[START SOURCE PASSAGE]

LeetCode 411 - Minimum Unique Word Abbreviation

This problem asks us to generate the shortest possible abbreviation for a given target word such that the abbreviation cannot also represent any word in the dictionary. An abbreviation replaces one or more non-adjacent substrings with their lengths.

LeetCode Problem 411

Difficulty: 🔴 Hard
Topics: Array, String, Backtracking, Bit Manipulation

Solution

LeetCode 411 - Minimum Unique Word Abbreviation

Problem Understanding

This problem asks us to generate the shortest possible abbreviation for a given target word such that the abbreviation cannot also represent any word in the dictionary.

An abbreviation replaces one or more non-adjacent substrings with their lengths. For example, the word "apple" can become:

  • "5" because the whole word is replaced
  • "a4" because "pple" is replaced
  • "1p3" because the first character is replaced, "p" is kept, and the last three characters are replaced

The important rule is that replaced sections cannot be adjacent. That means abbreviations like "s55n" are invalid because the two numeric parts would represent adjacent omitted regions.

The input consists of:

  • target, the word we want to abbreviate
  • dictionary, a list of words

The output must be:

  • A valid abbreviation of target
  • The shortest possible abbreviation
  • An abbreviation that does not also match any dictionary word

Two words share an abbreviation if the kept characters appear in the same positions and the omitted segments can account for the remaining characters.

The constraints are extremely important here:

  • target.length <= 21
  • log2(n) + m <= 21

The small target length strongly suggests that bitmasking over character positions is feasible. Since 2^21 is about two million, enumerating masks becomes possible with pruning and optimization.

Another key observation is that dictionary words with different lengths can never conflict with abbreviations of the target. Only dictionary words with the same length matter.

Important edge cases include:

  • Empty dictionary, where the shortest abbreviation is simply the length of the target
  • Dictionary words of different lengths, which should be ignored
  • Multiple shortest answers, where returning any valid one is acceptable
  • Target length of 1, where the answer may need to preserve the only character
  • Cases where every highly compressed abbreviation conflicts, forcing us to preserve more letters

Approaches

Brute Force Approach

A brute force solution would generate every possible abbreviation of the target string and test whether each abbreviation conflicts with any dictionary word.

Since each character can either be kept or omitted, there are 2^m possible masks for a target of length m.

For every mask:

  1. Construct the abbreviation
  2. Compare it against every dictionary word
  3. Determine whether the abbreviation could also represent that dictionary word

This works because it exhaustively checks all possibilities and guarantees that the shortest valid abbreviation is found.

However, the implementation becomes very expensive. Checking abbreviation equivalence directly for every generated abbreviation involves repeated parsing and matching operations.

The brute force complexity grows rapidly because:

  • There are 2^m masks
  • Each mask may need checking against up to n dictionary words
  • Each check may take O(m)

This leads to roughly O(2^m * n * m) time.

Key Insight for the Optimal Solution

The crucial insight is that an abbreviation is uniquely determined by the positions we keep.

Suppose we keep characters at certain positions and abbreviate everything else. A dictionary word conflicts with our abbreviation if all kept positions contain the same characters as the target.

[END SOURCE PASSAGE]

_WRITTEN PROBLEM_
Output the passage of the LeetCode 411 write-up from "The important rule" up to and including "the remaining characters.", copied word for word.

[START RECORDED DATA]

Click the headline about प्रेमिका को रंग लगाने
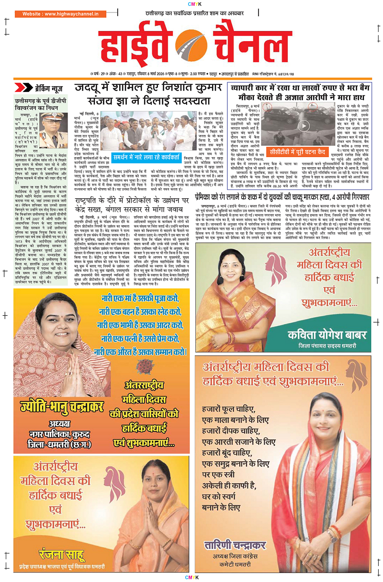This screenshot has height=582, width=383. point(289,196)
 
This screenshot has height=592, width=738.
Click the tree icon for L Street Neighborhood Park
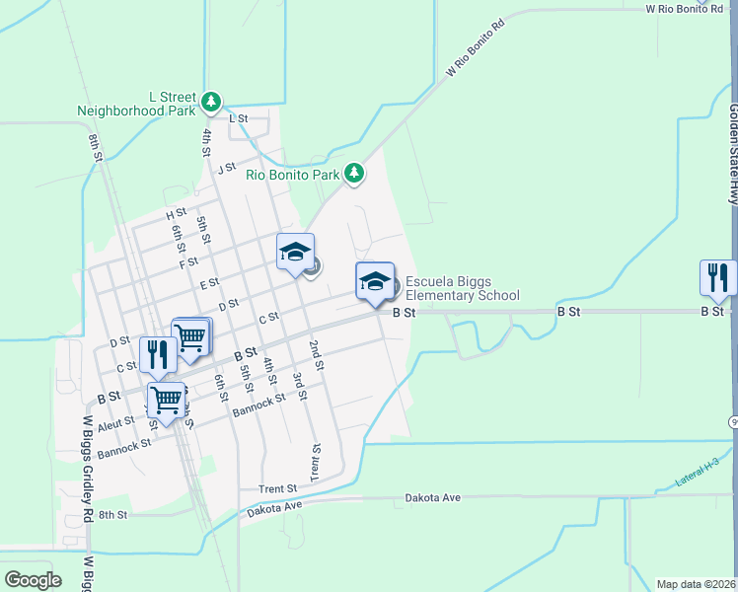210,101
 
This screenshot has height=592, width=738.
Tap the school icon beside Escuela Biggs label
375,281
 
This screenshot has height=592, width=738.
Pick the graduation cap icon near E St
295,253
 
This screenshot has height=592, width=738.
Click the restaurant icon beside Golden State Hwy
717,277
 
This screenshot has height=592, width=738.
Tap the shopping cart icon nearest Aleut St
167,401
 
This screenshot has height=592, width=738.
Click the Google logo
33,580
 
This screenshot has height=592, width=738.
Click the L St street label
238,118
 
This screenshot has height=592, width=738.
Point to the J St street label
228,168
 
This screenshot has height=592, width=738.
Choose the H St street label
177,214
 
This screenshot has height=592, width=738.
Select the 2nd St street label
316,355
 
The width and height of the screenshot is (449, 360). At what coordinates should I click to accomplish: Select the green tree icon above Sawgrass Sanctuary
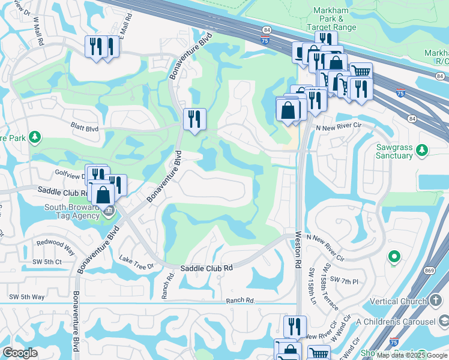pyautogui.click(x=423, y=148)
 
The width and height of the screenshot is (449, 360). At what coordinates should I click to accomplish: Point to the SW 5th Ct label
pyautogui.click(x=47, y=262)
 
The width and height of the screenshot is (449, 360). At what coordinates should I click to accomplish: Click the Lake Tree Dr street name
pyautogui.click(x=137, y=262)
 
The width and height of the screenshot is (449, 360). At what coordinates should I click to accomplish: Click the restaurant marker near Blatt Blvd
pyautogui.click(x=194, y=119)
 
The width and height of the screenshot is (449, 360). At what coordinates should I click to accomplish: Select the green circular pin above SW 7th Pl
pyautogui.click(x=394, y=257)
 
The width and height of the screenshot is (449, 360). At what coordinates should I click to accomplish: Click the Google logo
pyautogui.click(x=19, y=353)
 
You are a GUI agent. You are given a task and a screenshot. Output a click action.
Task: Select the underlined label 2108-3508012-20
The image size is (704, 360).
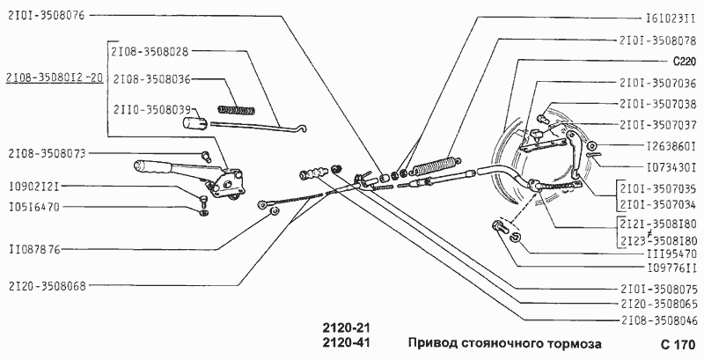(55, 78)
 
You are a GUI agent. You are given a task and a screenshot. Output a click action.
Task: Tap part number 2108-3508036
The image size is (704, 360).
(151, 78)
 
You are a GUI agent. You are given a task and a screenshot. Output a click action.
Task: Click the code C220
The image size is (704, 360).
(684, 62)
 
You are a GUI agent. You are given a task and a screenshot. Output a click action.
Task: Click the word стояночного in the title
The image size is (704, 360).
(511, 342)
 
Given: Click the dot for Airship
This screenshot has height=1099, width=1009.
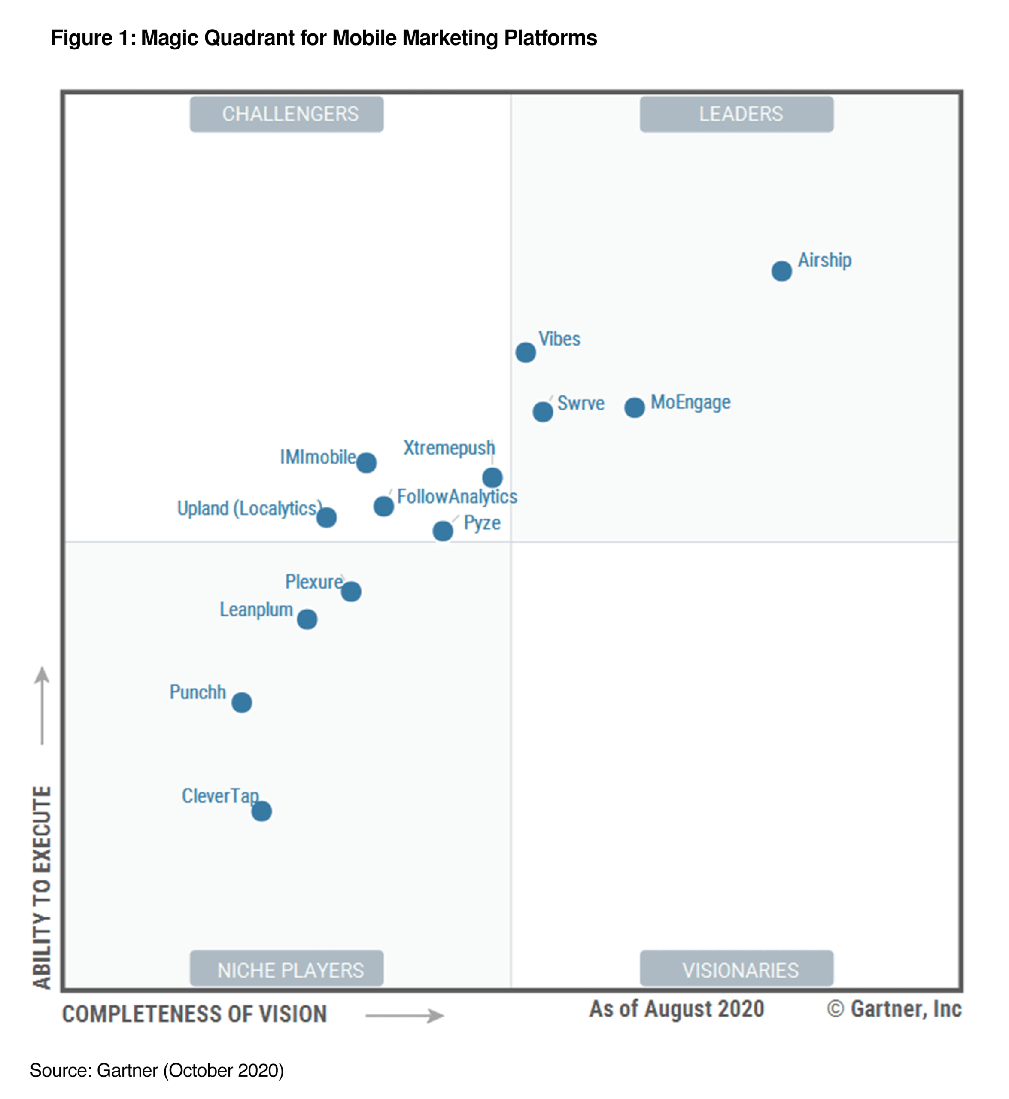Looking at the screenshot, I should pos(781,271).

[END RECORDED DATA]

_FULL SOLUTION_
The important rule is that replaced sections cannot be adjacent. That means abbreviations like "s55n" are invalid because the two numeric parts would represent adjacent omitted regions.

The input consists of:

  • target, the word we want to abbreviate
  • dictionary, a list of words

The output must be:

  • A valid abbreviation of target
  • The shortest possible abbreviation
  • An abbreviation that does not also match any dictionary word

Two words share an abbreviation if the kept characters appear in the same positions and the omitted segments can account for the remaining characters.